▸ **Extracted text**:
***
Simple Differential Equation

**Vamz** · March 21st 2011, 05:37 PM

$\frac{dy}{dx} = \frac{4 x + 20 y}{5 x}$

$y(1)=-1$

What did I do wrong here?
$y'=\frac{4x}{5x}+\frac{20y}{5x}$

$y'-\frac{20}{5}x^{-1}y=\frac{4x}{5x}$ < Is this proper first order linear?

let $\eta=e^{\int\frac{20}{5x}}= e^{-4ln(x)}$

Mulitplay eta on both sides, and integrate, I get:

$ yx^{-4}=\frac{4}{5}\int x^{-4} dx $

$ y=\frac{4x}{15}+x^4C $

To solve for C:
$ -1=\frac{4}{15}+C, C= -\frac{4}{3} $

My answer is:
$ y=\frac{4x}{15}-\frac{4x^4}{3} $

which is totally wrong. What am I missing?

Thank you!

**topsquark** · March 21st 2011, 05:44 PM

Originally Posted by Vamz

$\frac{dy}{dx} = \frac{4 x + 20 y}{5 x}$

$y(1)=-1$

What did I do wrong here?
***
▸ **What this exercise asks**:
1 – Pull out the passage of the differential equation thread from "Simple Differential Equation" to "first order linear?", copying it word for word.
2 – In the differential equation thread, at what time did topsquark post a reply?

▸ **Data excerpt**:
***
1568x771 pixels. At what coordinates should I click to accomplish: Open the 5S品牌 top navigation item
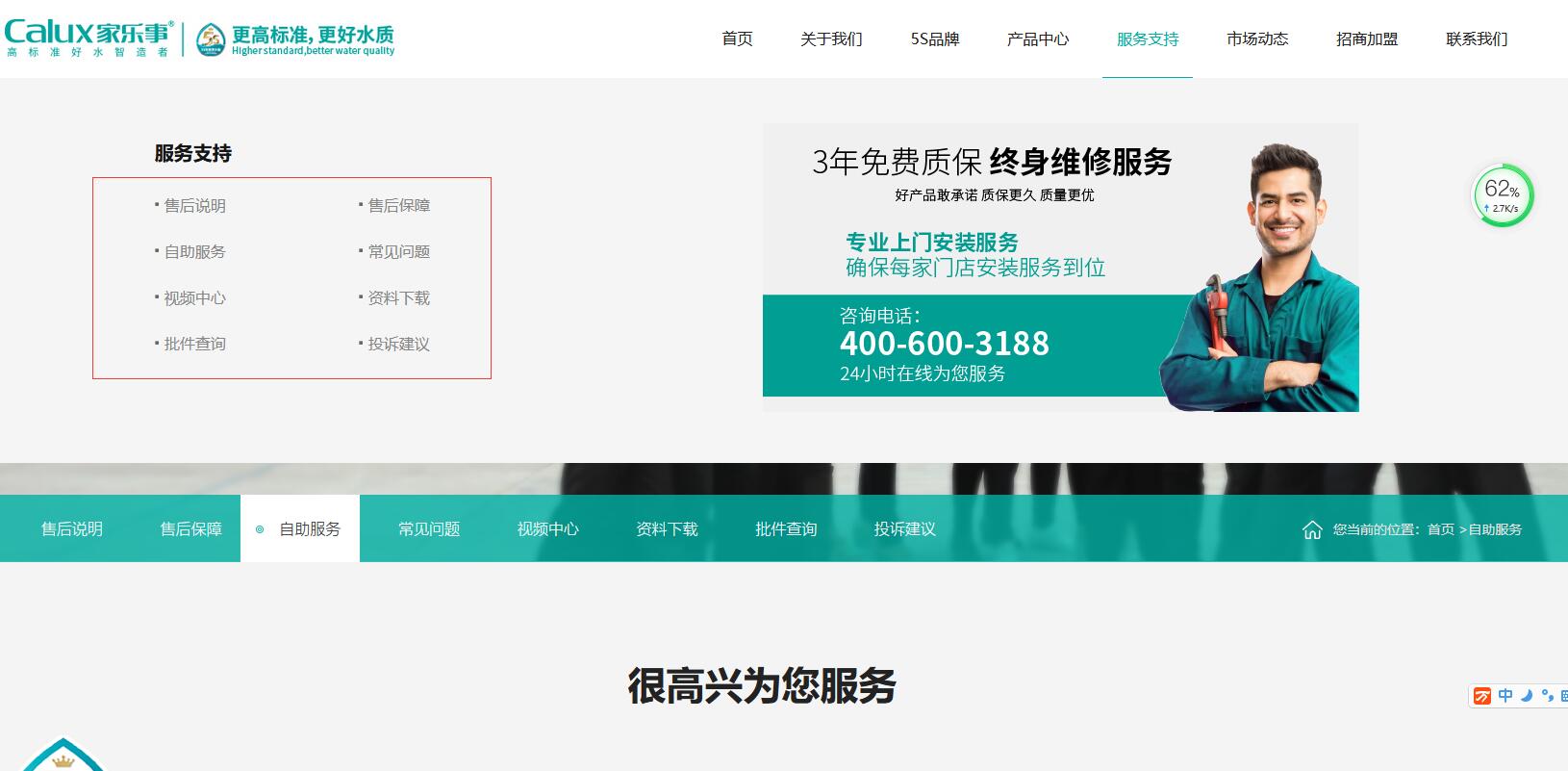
***
▸ **Task answers**:
1 –
Simple Differential Equation

**Vamz** · March 21st 2011, 05:37 PM

$\frac{dy}{dx} = \frac{4 x + 20 y}{5 x}$

$y(1)=-1$

What did I do wrong here?
$y'=\frac{4x}{5x}+\frac{20y}{5x}$

$y'-\frac{20}{5}x^{-1}y=\frac{4x}{5x}$ < Is this proper first order linear?

2 – 05:44 PM on March 21st 2011